◆ What you have to do ◆
What is needed is an exact copy of all the data.

◆ Provided records ◆
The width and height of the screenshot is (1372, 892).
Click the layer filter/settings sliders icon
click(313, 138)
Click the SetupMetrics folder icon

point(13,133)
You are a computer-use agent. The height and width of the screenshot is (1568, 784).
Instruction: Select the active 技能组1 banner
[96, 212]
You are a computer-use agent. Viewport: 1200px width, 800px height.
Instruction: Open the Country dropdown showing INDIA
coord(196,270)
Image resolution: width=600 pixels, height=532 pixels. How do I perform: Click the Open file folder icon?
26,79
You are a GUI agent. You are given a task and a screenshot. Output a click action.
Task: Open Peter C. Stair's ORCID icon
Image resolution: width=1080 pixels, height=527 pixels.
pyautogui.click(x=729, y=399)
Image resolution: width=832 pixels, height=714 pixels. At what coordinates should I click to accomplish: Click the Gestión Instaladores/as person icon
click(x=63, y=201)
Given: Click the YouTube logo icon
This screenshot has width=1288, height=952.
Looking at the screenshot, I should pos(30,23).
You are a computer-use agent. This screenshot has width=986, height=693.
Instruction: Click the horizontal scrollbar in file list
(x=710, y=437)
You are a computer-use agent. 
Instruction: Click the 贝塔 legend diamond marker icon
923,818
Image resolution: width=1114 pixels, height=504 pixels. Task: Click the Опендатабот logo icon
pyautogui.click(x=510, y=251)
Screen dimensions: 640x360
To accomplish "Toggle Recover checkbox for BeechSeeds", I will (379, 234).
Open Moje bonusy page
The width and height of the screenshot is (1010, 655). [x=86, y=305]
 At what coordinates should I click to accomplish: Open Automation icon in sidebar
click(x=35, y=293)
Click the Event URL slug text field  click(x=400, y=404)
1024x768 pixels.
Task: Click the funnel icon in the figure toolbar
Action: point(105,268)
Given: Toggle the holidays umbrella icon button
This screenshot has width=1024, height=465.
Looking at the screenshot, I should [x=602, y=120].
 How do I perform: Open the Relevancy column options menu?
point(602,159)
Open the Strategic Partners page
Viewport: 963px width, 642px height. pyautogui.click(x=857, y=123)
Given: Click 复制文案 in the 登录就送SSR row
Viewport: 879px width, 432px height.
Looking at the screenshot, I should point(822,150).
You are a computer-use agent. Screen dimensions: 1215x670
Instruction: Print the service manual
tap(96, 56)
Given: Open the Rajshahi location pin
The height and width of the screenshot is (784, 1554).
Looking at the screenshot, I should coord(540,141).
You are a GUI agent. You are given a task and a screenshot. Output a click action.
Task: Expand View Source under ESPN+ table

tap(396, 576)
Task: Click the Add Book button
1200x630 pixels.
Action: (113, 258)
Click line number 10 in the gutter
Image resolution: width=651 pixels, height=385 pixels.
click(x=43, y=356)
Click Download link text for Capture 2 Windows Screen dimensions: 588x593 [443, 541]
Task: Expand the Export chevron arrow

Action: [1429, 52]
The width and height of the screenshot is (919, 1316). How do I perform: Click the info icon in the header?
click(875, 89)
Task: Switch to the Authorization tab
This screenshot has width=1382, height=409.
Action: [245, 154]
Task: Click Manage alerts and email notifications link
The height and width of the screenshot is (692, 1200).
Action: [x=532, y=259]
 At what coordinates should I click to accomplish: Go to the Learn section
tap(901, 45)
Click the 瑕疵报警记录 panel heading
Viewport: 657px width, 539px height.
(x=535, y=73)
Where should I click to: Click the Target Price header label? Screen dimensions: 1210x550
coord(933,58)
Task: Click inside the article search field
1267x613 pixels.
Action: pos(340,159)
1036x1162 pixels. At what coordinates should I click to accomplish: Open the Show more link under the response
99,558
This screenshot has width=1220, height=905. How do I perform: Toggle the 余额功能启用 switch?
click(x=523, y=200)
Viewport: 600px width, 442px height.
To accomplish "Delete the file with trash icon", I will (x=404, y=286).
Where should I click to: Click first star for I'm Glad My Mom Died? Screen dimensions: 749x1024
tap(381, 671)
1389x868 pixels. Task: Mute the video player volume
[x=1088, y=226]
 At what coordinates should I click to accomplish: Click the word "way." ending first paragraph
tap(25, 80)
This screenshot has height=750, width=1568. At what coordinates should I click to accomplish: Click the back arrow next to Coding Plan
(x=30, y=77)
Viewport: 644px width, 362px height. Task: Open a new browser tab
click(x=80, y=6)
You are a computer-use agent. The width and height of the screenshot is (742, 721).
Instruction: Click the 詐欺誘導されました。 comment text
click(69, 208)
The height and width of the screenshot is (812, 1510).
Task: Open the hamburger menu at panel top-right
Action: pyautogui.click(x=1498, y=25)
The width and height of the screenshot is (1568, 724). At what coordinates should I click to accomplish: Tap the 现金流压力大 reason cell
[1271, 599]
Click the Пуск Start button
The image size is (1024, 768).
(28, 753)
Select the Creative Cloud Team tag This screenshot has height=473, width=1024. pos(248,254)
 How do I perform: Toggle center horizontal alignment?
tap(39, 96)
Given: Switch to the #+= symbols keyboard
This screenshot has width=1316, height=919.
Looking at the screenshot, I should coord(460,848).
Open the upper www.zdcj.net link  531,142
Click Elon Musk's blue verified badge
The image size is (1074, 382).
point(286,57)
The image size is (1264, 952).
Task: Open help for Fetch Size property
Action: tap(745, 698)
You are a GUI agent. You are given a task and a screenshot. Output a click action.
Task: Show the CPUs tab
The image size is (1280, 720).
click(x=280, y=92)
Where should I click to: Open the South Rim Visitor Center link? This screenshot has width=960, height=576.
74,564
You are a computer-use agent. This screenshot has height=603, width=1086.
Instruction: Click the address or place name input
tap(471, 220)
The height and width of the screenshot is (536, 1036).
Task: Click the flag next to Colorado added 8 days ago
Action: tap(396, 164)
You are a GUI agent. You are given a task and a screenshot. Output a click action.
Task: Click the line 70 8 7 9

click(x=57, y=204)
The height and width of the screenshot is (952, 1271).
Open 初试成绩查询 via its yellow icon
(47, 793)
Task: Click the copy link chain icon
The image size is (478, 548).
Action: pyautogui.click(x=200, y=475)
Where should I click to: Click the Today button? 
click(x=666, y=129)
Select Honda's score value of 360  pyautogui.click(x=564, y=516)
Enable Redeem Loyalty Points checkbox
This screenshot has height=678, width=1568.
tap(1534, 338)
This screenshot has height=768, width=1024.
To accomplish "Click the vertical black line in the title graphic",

◆ Answer space ◆
The width and height of the screenshot is (1372, 892).
Click the layer filter/settings sliders icon
click(313, 138)
Click the SetupMetrics folder icon

point(13,133)
You are a computer-use agent. The height and width of the screenshot is (1568, 784).
Instruction: Select the active 技能组1 banner
[96, 212]
You are a computer-use agent. Viewport: 1200px width, 800px height.
Instruction: Open the Country dropdown showing INDIA
coord(196,270)
Image resolution: width=600 pixels, height=532 pixels. How do I perform: Click the Open file folder icon?
26,79
You are a GUI agent. You are given a task and a screenshot. Output a click action.
Task: Open Peter C. Stair's ORCID icon
Image resolution: width=1080 pixels, height=527 pixels.
pyautogui.click(x=729, y=399)
Image resolution: width=832 pixels, height=714 pixels. At what coordinates should I click to accomplish: Click the Gestión Instaladores/as person icon
click(x=63, y=201)
Given: Click the YouTube logo icon
This screenshot has width=1288, height=952.
Looking at the screenshot, I should pos(30,23).
You are a computer-use agent. This screenshot has width=986, height=693.
Instruction: Click the horizontal scrollbar in file list
(x=710, y=437)
You are a computer-use agent. 
Instruction: Click the 贝塔 legend diamond marker icon
923,818
Image resolution: width=1114 pixels, height=504 pixels. Task: Click the Опендатабот logo icon
pyautogui.click(x=510, y=251)
Screen dimensions: 640x360
To accomplish "Toggle Recover checkbox for BeechSeeds", I will (379, 234).
Open Moje bonusy page
The width and height of the screenshot is (1010, 655). [x=86, y=305]
 At what coordinates should I click to accomplish: Open Automation icon in sidebar
click(x=35, y=293)
Click the Event URL slug text field  click(x=400, y=404)
1024x768 pixels.
Task: Click the funnel icon in the figure toolbar
Action: point(105,268)
Given: Toggle the holidays umbrella icon button
This screenshot has width=1024, height=465.
Looking at the screenshot, I should [x=602, y=120].
 How do I perform: Open the Relevancy column options menu?
point(602,159)
Open the Strategic Partners page
Viewport: 963px width, 642px height. pyautogui.click(x=857, y=123)
Given: Click 复制文案 in the 登录就送SSR row
Viewport: 879px width, 432px height.
Looking at the screenshot, I should point(822,150).
You are a computer-use agent. Screen dimensions: 1215x670
Instruction: Print the service manual
tap(96, 56)
Given: Open the Rajshahi location pin
The height and width of the screenshot is (784, 1554).
Looking at the screenshot, I should coord(540,141).
You are a GUI agent. You are given a task and a screenshot. Output a click action.
Task: Expand View Source under ESPN+ table

tap(396, 576)
Task: Click the Add Book button
1200x630 pixels.
Action: (113, 258)
Click line number 10 in the gutter
Image resolution: width=651 pixels, height=385 pixels.
click(x=43, y=356)
Click Download link text for Capture 2 Windows Screen dimensions: 588x593 [443, 541]
Task: Expand the Export chevron arrow

Action: [1429, 52]
The width and height of the screenshot is (919, 1316). How do I perform: Click the info icon in the header?
click(875, 89)
Task: Switch to the Authorization tab
This screenshot has width=1382, height=409.
Action: [245, 154]
Task: Click Manage alerts and email notifications link
The height and width of the screenshot is (692, 1200).
Action: [x=532, y=259]
 At what coordinates should I click to accomplish: Go to the Learn section
tap(901, 45)
Click the 瑕疵报警记录 panel heading
Viewport: 657px width, 539px height.
(x=535, y=73)
Where should I click to: Click the Target Price header label? Screen dimensions: 1210x550
coord(933,58)
Task: Click inside the article search field
1267x613 pixels.
Action: pos(340,159)
1036x1162 pixels. At what coordinates should I click to accomplish: Open the Show more link under the response
99,558
This screenshot has width=1220, height=905. How do I perform: Toggle the 余额功能启用 switch?
click(x=523, y=200)
Viewport: 600px width, 442px height.
To accomplish "Delete the file with trash icon", I will (x=404, y=286).
Where should I click to: Click first star for I'm Glad My Mom Died? Screen dimensions: 749x1024
tap(381, 671)
1389x868 pixels. Task: Mute the video player volume
[x=1088, y=226]
 At what coordinates should I click to accomplish: Click the word "way." ending first paragraph
tap(25, 80)
This screenshot has height=750, width=1568. At what coordinates should I click to accomplish: Click the back arrow next to Coding Plan
(x=30, y=77)
Viewport: 644px width, 362px height. Task: Open a new browser tab
click(x=80, y=6)
You are a computer-use agent. The width and height of the screenshot is (742, 721).
Instruction: Click the 詐欺誘導されました。 comment text
click(69, 208)
The height and width of the screenshot is (812, 1510).
Task: Open the hamburger menu at panel top-right
Action: pyautogui.click(x=1498, y=25)
The width and height of the screenshot is (1568, 724). At what coordinates should I click to accomplish: Tap the 现金流压力大 reason cell
[1271, 599]
Click the Пуск Start button
The image size is (1024, 768).
(28, 753)
Select the Creative Cloud Team tag This screenshot has height=473, width=1024. pos(248,254)
 How do I perform: Toggle center horizontal alignment?
tap(39, 96)
Given: Switch to the #+= symbols keyboard
This screenshot has width=1316, height=919.
Looking at the screenshot, I should coord(460,848).
Open the upper www.zdcj.net link  531,142
Click Elon Musk's blue verified badge
The image size is (1074, 382).
point(286,57)
The image size is (1264, 952).
Task: Open help for Fetch Size property
Action: tap(745, 698)
You are a GUI agent. You are given a task and a screenshot. Output a click action.
Task: Show the CPUs tab
The image size is (1280, 720).
click(x=280, y=92)
Where should I click to: Open the South Rim Visitor Center link? This screenshot has width=960, height=576.
74,564
You are a computer-use agent. This screenshot has height=603, width=1086.
Instruction: Click the address or place name input
tap(471, 220)
The height and width of the screenshot is (536, 1036).
Task: Click the flag next to Colorado added 8 days ago
Action: tap(396, 164)
You are a GUI agent. You are given a task and a screenshot. Output a click action.
Task: Click the line 70 8 7 9

click(x=57, y=204)
The height and width of the screenshot is (952, 1271).
Open 初试成绩查询 via its yellow icon
(47, 793)
Task: Click the copy link chain icon
The image size is (478, 548).
Action: pyautogui.click(x=200, y=475)
Where should I click to: Click the Today button? 
click(x=666, y=129)
Select Honda's score value of 360  pyautogui.click(x=564, y=516)
Enable Redeem Loyalty Points checkbox
This screenshot has height=678, width=1568.
tap(1534, 338)
This screenshot has height=768, width=1024.
To accomplish "Click the vertical black line in the title graphic",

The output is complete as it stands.